● Supplied information
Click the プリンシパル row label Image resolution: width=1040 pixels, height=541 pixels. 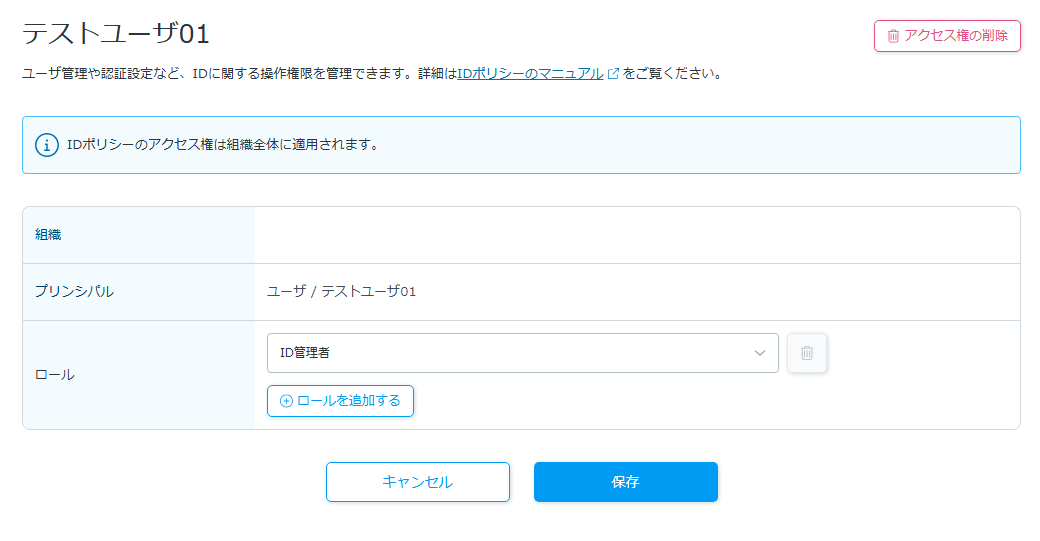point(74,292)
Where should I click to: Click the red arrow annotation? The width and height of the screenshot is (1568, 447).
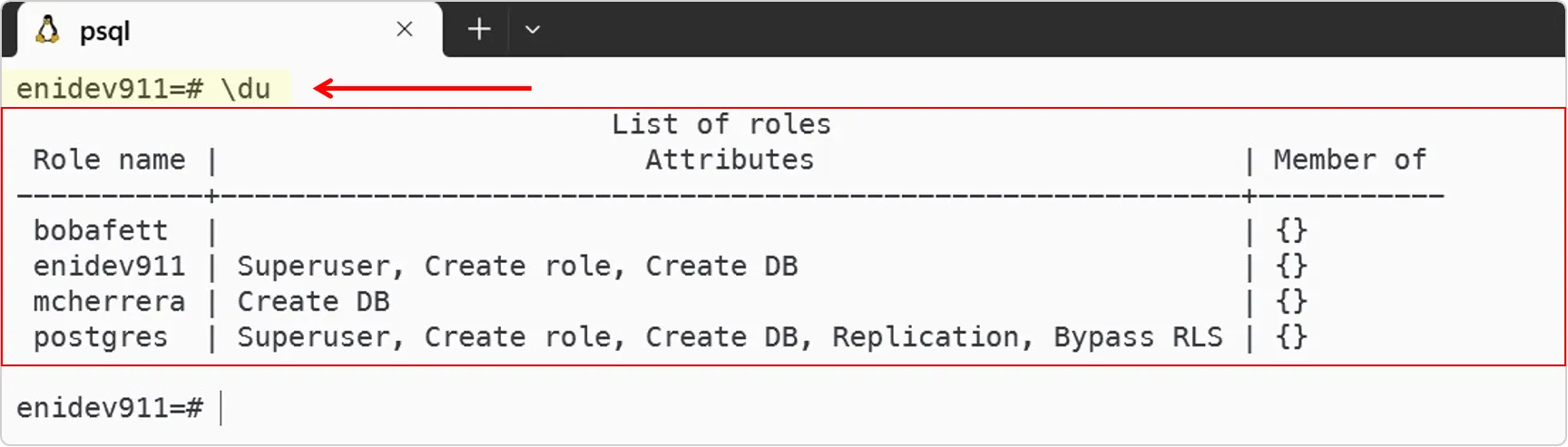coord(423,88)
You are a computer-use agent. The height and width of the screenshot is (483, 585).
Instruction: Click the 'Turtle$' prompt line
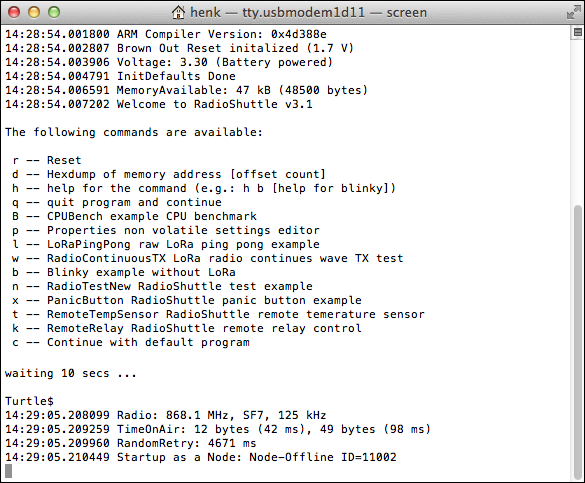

--

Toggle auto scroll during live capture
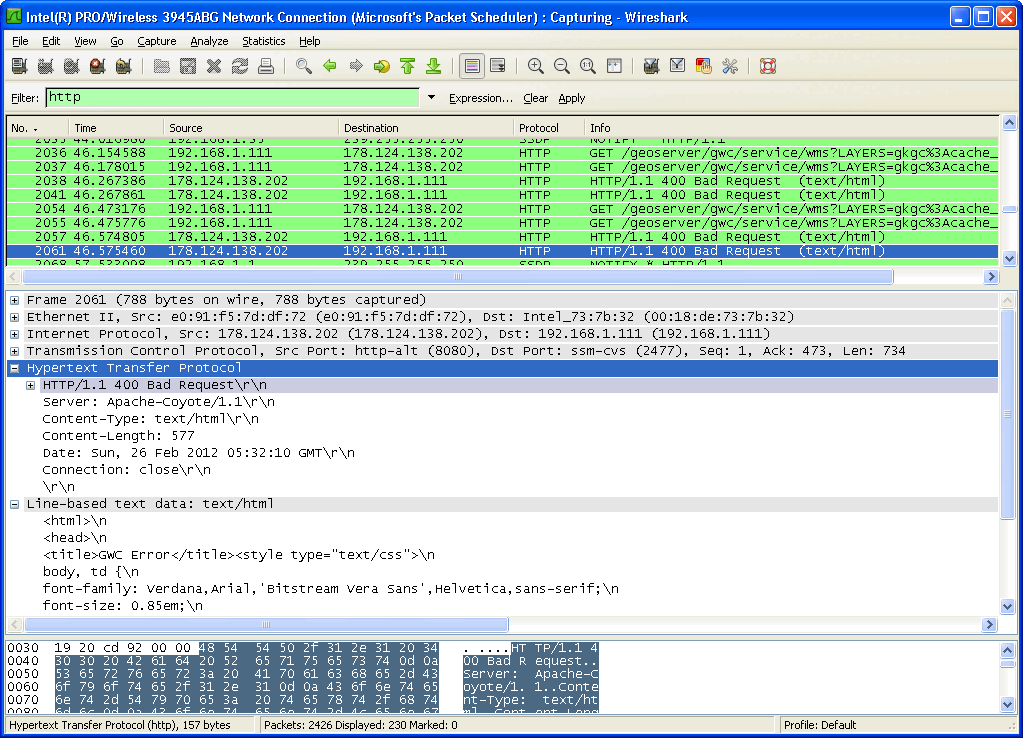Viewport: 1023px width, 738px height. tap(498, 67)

● Problem statement
Give exactly the lines above that run from the line with "Where should I" to the line with "Instruction: Click the 'Turtle$' prompt line", both included, leaving every picture out.

● Written answer
Where should I click to: Click the red arrow annotation? The width and height of the screenshot is (1568, 447).
coord(423,88)
You are a computer-use agent. The height and width of the screenshot is (483, 585).
Instruction: Click the 'Turtle$' prompt line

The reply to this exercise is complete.